Authors

A Taylor¹; M Aelmans¹; C Dewar¹; M Urbaniak¹;  ¹ Division of Biomedical and Life Sciences, Faculty of Health and Medicine, Lancaster University, UK

Discussion

A comparison between the heat shock responses of T. brucei and T. congolense.

Periods of host fever can be used as a strategy to prevent infections, by killing temperature sensitive bacteria and viruses. Trypanosoma brucei and Trypanosoma congolense are vector borne parasites causing Animal African Trypanosomiasis (AAT), a disease currently lacking effective drug-treatments. AAT affects cattle and causes extensive economic hardship in sub-Saharan Africa. Symptoms of AAT include periods of fever as high as 41^oC, eliciting a heat shock response in the parasites to allow survival in the host. Eukaryotic cells respond to heat shock by triggering a global translational arrest and upregulating heat shock proteins. This response appears to be conserved by trypanosomes however the mechanisms used differ.

## Data shown
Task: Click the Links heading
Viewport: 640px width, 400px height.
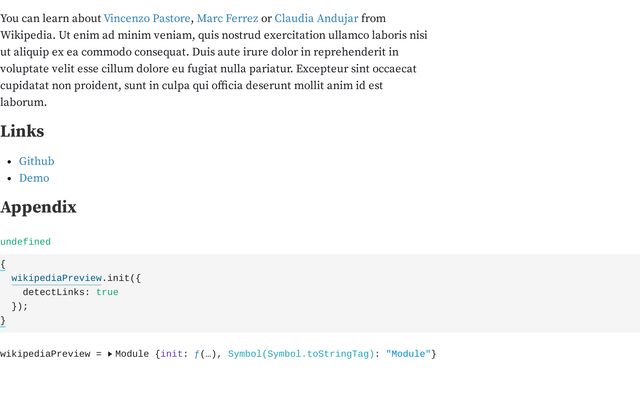Action: click(x=22, y=131)
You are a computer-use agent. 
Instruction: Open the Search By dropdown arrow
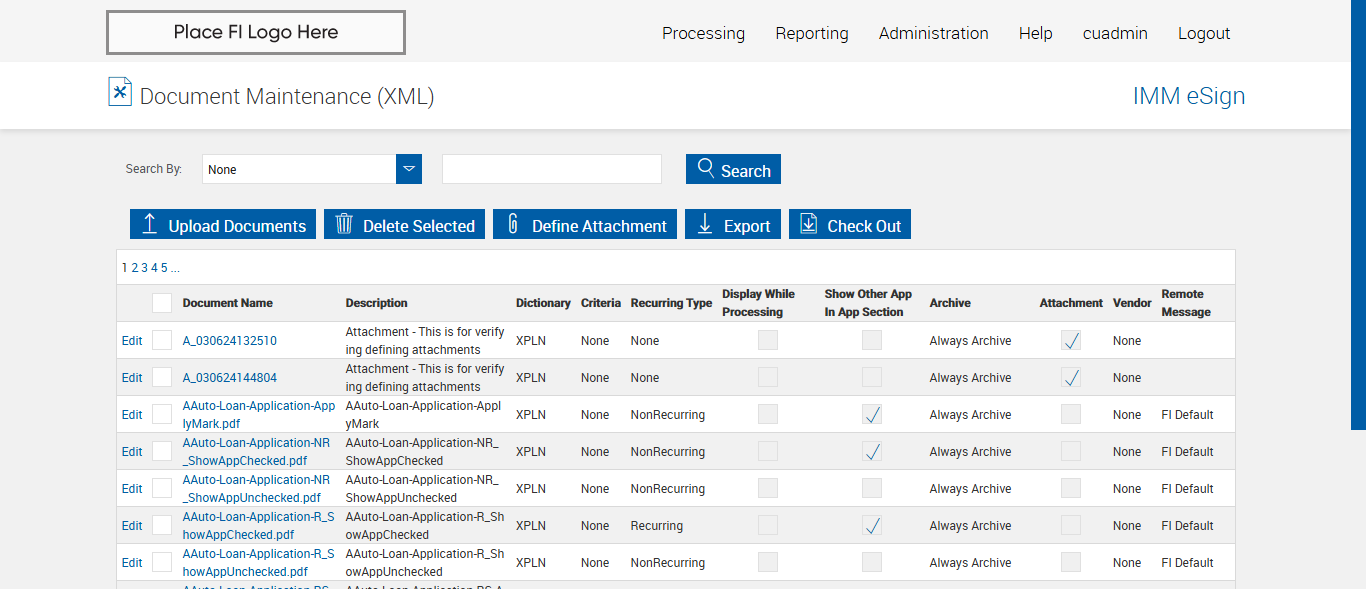click(x=409, y=169)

## Work to be completed
Rewrite the stretch of the trypanosome heat shock discussion from "A comparison between" through "mechanisms used differ.", swapping "cattle" for "livestock".

## Response to the task
A comparison between the heat shock responses of T. brucei and T. congolense.

Periods of host fever can be used as a strategy to prevent infections, by killing temperature sensitive bacteria and viruses. Trypanosoma brucei and Trypanosoma congolense are vector borne parasites causing Animal African Trypanosomiasis (AAT), a disease currently lacking effective drug-treatments. AAT affects livestock and causes extensive economic hardship in sub-Saharan Africa. Symptoms of AAT include periods of fever as high as 41^oC, eliciting a heat shock response in the parasites to allow survival in the host. Eukaryotic cells respond to heat shock by triggering a global translational arrest and upregulating heat shock proteins. This response appears to be conserved by trypanosomes however the mechanisms used differ.